BRIEF – Transcribe the records below exactly.

(Records from a collection)
══════

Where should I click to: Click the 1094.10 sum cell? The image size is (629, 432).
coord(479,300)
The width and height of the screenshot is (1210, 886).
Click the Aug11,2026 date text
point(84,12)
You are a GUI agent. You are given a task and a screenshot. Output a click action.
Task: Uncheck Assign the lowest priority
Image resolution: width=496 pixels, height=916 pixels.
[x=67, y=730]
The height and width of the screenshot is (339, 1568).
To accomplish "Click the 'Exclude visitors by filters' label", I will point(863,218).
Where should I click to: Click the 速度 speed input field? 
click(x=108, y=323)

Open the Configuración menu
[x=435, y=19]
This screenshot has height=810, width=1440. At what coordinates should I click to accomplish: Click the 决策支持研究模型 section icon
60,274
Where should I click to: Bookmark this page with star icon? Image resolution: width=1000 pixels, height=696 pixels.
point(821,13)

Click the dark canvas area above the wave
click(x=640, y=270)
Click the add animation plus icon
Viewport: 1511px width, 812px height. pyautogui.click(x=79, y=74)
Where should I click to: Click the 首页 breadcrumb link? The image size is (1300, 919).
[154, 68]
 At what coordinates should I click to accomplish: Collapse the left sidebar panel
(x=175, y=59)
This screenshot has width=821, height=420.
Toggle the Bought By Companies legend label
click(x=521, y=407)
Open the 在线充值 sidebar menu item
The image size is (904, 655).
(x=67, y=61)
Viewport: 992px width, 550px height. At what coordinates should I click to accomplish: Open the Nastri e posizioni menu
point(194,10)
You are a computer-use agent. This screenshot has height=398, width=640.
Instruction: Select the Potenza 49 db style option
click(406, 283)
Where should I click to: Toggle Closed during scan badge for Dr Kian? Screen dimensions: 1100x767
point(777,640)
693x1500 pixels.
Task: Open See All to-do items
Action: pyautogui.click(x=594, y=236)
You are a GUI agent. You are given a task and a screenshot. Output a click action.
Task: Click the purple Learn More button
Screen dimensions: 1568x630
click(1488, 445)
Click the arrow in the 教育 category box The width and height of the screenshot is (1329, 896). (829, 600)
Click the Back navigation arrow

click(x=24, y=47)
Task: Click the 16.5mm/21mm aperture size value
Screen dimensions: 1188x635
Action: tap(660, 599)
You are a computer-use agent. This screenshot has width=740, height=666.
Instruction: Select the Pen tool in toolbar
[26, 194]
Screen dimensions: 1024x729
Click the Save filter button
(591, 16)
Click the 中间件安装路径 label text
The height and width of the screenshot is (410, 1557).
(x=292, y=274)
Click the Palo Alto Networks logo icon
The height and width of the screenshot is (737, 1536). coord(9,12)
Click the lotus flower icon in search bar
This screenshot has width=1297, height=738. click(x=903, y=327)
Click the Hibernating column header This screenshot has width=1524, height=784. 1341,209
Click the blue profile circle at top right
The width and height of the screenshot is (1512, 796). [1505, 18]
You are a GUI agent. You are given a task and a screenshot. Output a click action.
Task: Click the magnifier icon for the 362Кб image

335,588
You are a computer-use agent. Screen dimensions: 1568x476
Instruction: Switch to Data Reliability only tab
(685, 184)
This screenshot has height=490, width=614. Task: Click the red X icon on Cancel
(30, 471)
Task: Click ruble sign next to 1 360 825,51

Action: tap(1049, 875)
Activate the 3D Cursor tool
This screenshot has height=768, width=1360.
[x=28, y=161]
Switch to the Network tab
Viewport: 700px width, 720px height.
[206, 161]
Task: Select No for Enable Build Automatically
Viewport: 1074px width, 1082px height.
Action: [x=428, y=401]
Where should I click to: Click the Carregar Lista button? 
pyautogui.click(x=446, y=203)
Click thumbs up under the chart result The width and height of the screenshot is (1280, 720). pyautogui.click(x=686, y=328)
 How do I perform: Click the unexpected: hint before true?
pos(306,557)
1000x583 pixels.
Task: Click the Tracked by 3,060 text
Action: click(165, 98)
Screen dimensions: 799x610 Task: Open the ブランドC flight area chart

══════

ANSWER SECTION –
Where should I click to: Click the 1094.10 sum cell? The image size is (629, 432).
coord(479,300)
The width and height of the screenshot is (1210, 886).
Click the Aug11,2026 date text
point(84,12)
You are a GUI agent. You are given a task and a screenshot. Output a click action.
Task: Uncheck Assign the lowest priority
Image resolution: width=496 pixels, height=916 pixels.
[x=67, y=730]
The height and width of the screenshot is (339, 1568).
To accomplish "Click the 'Exclude visitors by filters' label", I will point(863,218).
Where should I click to: Click the 速度 speed input field? 
click(x=108, y=323)

Open the Configuración menu
[x=435, y=19]
This screenshot has height=810, width=1440. At what coordinates should I click to accomplish: Click the 决策支持研究模型 section icon
60,274
Where should I click to: Bookmark this page with star icon? Image resolution: width=1000 pixels, height=696 pixels.
point(821,13)

Click the dark canvas area above the wave
click(x=640, y=270)
Click the add animation plus icon
Viewport: 1511px width, 812px height. pyautogui.click(x=79, y=74)
Where should I click to: Click the 首页 breadcrumb link? The image size is (1300, 919).
[154, 68]
 At what coordinates should I click to accomplish: Collapse the left sidebar panel
(x=175, y=59)
This screenshot has width=821, height=420.
Toggle the Bought By Companies legend label
click(x=521, y=407)
Open the 在线充值 sidebar menu item
The image size is (904, 655).
(x=67, y=61)
Viewport: 992px width, 550px height. At what coordinates should I click to accomplish: Open the Nastri e posizioni menu
point(194,10)
You are a computer-use agent. This screenshot has height=398, width=640.
Instruction: Select the Potenza 49 db style option
click(406, 283)
Where should I click to: Toggle Closed during scan badge for Dr Kian? Screen dimensions: 1100x767
point(777,640)
693x1500 pixels.
Task: Open See All to-do items
Action: pyautogui.click(x=594, y=236)
You are a GUI agent. You are given a task and a screenshot. Output a click action.
Task: Click the purple Learn More button
Screen dimensions: 1568x630
click(1488, 445)
Click the arrow in the 教育 category box The width and height of the screenshot is (1329, 896). (829, 600)
Click the Back navigation arrow

click(x=24, y=47)
Task: Click the 16.5mm/21mm aperture size value
Screen dimensions: 1188x635
Action: tap(660, 599)
You are a computer-use agent. This screenshot has width=740, height=666.
Instruction: Select the Pen tool in toolbar
[26, 194]
Screen dimensions: 1024x729
Click the Save filter button
(591, 16)
Click the 中间件安装路径 label text
The height and width of the screenshot is (410, 1557).
(x=292, y=274)
Click the Palo Alto Networks logo icon
The height and width of the screenshot is (737, 1536). coord(9,12)
Click the lotus flower icon in search bar
This screenshot has width=1297, height=738. click(x=903, y=327)
Click the Hibernating column header This screenshot has width=1524, height=784. 1341,209
Click the blue profile circle at top right
The width and height of the screenshot is (1512, 796). [1505, 18]
You are a GUI agent. You are given a task and a screenshot. Output a click action.
Task: Click the magnifier icon for the 362Кб image

335,588
You are a computer-use agent. Screen dimensions: 1568x476
Instruction: Switch to Data Reliability only tab
(685, 184)
This screenshot has height=490, width=614. Task: Click the red X icon on Cancel
(30, 471)
Task: Click ruble sign next to 1 360 825,51

Action: tap(1049, 875)
Activate the 3D Cursor tool
This screenshot has height=768, width=1360.
[x=28, y=161]
Switch to the Network tab
Viewport: 700px width, 720px height.
[206, 161]
Task: Select No for Enable Build Automatically
Viewport: 1074px width, 1082px height.
Action: [x=428, y=401]
Where should I click to: Click the Carregar Lista button? 
pyautogui.click(x=446, y=203)
Click thumbs up under the chart result The width and height of the screenshot is (1280, 720). pyautogui.click(x=686, y=328)
 How do I perform: Click the unexpected: hint before true?
pos(306,557)
1000x583 pixels.
Task: Click the Tracked by 3,060 text
Action: click(165, 98)
Screen dimensions: 799x610 Task: Open the ブランドC flight area chart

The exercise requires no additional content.